Text passage:
● ● ●

I'm torn on the LCD screen. On one hand, I really want this baby to be as affordable, small, light, portable and error-free as possible. On the other hand, I can see how having a screen could be a godsend for reviewing footage in the field without tying up the camera, or lugging a laptop around. So, perhaps you're spot-on in giving it a basic LCD, but not overdoing it on resolution or quality.

A couple of other thoughts:

On the topic of weight: I would lean toward portability over heavy analog audio connectors. Mini-xlr may be fine (I've never seen them), but standard XLR are way too heavy for a unit like this. I'd be OK with stereo-mini, if it is made out of solid materials, and has the little screw-top fastener seen in some of the Sennheiser wireless microphones. If I have critical audio, I typically use an external preamp and feed it through the XLR line inputs of the camera, and simultaneously output through the pre-amp's unbalanced auxiliary stereo-mini output to a portable digital recorder. Under this scenario, I don't think I'd be losing too much going analog to HDMI through the camera.

● ● ●

Data listing:
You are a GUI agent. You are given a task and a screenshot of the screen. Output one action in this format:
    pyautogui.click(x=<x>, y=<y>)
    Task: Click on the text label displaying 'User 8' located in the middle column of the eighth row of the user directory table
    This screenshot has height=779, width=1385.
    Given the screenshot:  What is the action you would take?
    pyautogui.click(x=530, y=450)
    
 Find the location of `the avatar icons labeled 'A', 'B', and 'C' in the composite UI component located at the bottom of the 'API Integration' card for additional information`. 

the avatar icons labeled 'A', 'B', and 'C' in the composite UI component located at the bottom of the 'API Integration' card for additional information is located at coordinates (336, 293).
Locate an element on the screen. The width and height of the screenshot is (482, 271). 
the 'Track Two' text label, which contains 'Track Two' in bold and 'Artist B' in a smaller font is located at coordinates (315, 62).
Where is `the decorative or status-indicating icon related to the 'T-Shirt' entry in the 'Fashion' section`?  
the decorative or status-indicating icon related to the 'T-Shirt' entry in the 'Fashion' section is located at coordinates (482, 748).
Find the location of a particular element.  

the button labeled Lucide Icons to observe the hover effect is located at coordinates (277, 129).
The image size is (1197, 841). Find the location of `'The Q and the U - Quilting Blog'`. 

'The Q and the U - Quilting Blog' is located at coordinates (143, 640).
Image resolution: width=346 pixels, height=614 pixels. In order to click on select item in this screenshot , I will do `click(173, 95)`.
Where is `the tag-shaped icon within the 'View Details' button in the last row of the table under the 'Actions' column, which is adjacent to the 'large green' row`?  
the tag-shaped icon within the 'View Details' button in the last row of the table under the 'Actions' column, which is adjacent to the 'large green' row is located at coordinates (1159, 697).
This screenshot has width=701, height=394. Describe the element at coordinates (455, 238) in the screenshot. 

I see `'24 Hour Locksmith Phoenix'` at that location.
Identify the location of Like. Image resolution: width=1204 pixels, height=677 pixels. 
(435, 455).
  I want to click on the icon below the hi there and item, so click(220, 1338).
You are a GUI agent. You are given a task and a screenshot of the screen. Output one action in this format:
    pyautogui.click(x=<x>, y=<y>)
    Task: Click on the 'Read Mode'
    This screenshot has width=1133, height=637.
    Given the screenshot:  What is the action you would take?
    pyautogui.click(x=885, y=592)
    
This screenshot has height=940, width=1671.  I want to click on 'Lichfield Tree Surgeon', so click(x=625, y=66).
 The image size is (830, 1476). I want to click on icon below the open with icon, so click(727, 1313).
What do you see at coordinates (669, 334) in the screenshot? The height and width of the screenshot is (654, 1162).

● ● ●

The text above about a camera's LCD screen and audio connectors names qualities the writer wants the device to have "as ... as possible." List them all.

- affordable
- small
- light
- portable
- error-free